一度も成功したことのない魔法。だけど俺に不安感は一切なかった。今のクレアはただ注目されたいだけの中二病少女じゃない、学校を守るために戦う魔法少女だ。きっと――いや、絶対にやってくれる。
「蒼き空は紅に染まり、白き大地は赤く染まる。汝は神が落とし短剣、天より出し裁きの刃。ならば、これは偶然にあらず、神が定めし必然なり。時は来たれり、大地を切り裂け、天上の劔――サンクチュアリーヘル・バスタード」
言葉を紡ぐクレアの声が、砂塵の舞う空に響き渡る。反響するその声に導かれたのか、雲の群れを掻き分けながら、赤い剣が一本だけ落ちてきた。
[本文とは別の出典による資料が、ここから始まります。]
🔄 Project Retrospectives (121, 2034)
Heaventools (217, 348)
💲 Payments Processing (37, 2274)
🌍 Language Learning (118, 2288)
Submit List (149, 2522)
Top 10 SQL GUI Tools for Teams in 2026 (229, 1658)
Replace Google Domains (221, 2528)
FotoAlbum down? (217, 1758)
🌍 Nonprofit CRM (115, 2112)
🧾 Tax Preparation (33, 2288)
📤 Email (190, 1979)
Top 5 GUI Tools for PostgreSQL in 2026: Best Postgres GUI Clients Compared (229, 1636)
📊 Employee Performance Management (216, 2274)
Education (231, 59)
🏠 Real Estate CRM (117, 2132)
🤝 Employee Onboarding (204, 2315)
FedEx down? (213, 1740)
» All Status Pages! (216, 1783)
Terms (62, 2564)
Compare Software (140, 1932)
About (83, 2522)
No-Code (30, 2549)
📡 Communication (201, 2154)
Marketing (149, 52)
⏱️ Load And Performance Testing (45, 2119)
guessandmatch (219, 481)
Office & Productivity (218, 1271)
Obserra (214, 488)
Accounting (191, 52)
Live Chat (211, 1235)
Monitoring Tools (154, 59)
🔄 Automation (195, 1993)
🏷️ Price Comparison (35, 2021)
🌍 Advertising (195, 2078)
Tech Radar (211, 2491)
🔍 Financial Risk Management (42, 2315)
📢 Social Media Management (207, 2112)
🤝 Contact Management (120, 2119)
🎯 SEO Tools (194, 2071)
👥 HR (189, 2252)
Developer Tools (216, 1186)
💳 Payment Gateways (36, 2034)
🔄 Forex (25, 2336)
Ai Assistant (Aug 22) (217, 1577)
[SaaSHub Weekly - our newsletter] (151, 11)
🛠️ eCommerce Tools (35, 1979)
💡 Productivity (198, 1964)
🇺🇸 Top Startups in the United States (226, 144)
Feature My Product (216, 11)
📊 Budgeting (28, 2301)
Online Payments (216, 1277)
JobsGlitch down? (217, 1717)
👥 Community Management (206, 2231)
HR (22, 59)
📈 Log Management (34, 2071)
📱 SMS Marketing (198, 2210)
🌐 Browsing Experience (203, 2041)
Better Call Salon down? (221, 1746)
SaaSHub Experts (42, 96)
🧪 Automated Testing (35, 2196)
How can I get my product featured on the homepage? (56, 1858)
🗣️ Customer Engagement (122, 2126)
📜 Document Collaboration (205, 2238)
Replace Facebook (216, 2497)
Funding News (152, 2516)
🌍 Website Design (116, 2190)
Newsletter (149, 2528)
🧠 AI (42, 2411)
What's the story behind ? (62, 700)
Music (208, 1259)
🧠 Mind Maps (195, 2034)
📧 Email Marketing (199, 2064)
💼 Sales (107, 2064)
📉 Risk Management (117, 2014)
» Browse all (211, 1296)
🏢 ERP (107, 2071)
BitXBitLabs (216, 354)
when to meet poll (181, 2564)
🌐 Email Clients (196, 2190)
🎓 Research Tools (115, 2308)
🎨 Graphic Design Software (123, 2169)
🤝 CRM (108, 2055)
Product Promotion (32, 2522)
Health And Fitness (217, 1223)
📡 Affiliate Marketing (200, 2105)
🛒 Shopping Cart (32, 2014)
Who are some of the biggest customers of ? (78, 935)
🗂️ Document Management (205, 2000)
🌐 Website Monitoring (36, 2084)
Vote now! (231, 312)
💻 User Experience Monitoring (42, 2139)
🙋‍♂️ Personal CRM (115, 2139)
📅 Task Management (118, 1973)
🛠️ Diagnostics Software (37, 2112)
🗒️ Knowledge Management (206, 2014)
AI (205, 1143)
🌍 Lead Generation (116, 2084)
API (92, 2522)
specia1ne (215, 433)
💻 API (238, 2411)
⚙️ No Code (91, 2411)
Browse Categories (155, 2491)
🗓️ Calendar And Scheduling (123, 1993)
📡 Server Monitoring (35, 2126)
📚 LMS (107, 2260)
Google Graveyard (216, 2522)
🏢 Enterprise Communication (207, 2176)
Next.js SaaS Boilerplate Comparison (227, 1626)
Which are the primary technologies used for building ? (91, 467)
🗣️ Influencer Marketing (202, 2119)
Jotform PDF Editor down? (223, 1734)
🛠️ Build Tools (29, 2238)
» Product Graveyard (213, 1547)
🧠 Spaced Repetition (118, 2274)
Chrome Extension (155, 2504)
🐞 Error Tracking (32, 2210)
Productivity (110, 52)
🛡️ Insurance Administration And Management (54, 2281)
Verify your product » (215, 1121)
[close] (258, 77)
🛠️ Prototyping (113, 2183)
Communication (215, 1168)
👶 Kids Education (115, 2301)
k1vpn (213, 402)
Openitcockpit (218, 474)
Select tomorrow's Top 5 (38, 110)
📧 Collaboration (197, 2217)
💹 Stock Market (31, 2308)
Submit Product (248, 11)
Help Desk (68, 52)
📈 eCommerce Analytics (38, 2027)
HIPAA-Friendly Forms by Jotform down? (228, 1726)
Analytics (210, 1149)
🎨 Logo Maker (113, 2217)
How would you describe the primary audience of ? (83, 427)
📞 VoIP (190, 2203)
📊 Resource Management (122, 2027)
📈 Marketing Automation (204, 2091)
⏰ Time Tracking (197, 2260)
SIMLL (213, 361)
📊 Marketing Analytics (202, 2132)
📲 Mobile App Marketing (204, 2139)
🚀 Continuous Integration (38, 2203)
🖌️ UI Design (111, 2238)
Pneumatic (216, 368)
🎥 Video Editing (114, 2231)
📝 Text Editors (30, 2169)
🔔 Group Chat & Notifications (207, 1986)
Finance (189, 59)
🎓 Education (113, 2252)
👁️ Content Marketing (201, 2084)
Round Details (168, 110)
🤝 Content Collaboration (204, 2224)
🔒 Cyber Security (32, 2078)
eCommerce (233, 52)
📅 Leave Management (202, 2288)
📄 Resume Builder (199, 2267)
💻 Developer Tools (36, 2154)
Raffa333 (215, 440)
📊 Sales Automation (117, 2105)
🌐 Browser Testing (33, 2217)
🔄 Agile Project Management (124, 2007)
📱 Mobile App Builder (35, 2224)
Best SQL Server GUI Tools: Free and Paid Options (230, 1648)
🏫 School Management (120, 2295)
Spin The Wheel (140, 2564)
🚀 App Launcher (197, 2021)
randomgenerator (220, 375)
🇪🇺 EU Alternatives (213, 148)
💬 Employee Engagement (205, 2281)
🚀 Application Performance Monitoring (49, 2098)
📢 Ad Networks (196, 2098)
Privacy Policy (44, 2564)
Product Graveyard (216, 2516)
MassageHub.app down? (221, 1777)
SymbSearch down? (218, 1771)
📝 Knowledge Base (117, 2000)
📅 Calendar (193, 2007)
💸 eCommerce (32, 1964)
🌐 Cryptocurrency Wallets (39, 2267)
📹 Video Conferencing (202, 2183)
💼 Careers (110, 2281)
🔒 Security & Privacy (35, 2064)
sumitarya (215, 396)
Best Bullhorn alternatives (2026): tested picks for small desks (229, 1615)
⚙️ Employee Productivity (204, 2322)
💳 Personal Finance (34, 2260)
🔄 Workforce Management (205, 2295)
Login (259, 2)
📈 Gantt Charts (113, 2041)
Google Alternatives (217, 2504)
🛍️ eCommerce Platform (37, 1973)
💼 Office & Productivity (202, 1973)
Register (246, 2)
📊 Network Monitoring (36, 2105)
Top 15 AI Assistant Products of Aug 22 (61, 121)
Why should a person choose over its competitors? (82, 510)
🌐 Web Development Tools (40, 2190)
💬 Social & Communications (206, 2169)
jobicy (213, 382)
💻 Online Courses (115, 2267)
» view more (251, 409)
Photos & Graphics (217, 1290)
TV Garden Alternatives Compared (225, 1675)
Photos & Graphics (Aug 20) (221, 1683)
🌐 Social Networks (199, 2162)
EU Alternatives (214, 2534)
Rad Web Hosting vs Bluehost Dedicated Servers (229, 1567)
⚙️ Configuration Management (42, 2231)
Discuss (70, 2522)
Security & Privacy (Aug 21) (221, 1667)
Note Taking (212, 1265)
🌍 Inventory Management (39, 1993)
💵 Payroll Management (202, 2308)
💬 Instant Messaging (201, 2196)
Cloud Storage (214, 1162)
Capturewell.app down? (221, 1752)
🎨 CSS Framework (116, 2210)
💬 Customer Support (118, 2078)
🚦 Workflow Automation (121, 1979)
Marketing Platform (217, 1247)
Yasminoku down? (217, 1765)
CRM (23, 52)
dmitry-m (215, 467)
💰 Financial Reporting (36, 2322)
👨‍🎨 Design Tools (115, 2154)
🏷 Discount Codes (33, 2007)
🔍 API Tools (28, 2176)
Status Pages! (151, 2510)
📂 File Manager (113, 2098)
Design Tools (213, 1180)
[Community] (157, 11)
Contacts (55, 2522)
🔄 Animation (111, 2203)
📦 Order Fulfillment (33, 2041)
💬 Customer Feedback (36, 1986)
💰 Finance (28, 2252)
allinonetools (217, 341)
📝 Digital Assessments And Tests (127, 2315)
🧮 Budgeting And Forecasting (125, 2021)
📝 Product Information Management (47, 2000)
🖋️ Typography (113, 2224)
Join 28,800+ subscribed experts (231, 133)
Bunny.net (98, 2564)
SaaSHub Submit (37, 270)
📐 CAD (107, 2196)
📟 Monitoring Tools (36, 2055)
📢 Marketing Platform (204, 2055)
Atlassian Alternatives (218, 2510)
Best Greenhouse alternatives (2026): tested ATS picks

その真紅の剣の大きさは――一〇〇メートルを超えていた。
「な、なんだ!あの剣は!」
空から飛来してきた剣は、まるで最初からなかったかのように竜巻を貫いて、コマバクノイドを真ん中から切り裂いた。剣はバクノイドを斬っただけでは収まらず、そのまま校舎を貫通して地面にまで大きな穴を開けた。
「こ、この――小娘が、ぁ……!!」
「小娘ではない……我はクレデリアス・リベリオン・ヴェルメリオ・パーガトリー13世。魔界を統べる煉獄の魔王、そして――隻眼の魔法少女だ」
コマバクノイドは光の塵となって消え去り、役目を終えた真紅の剣も幻のように消えていった。その場に残ったは小さなホープピースと、切断された校舎だけだった。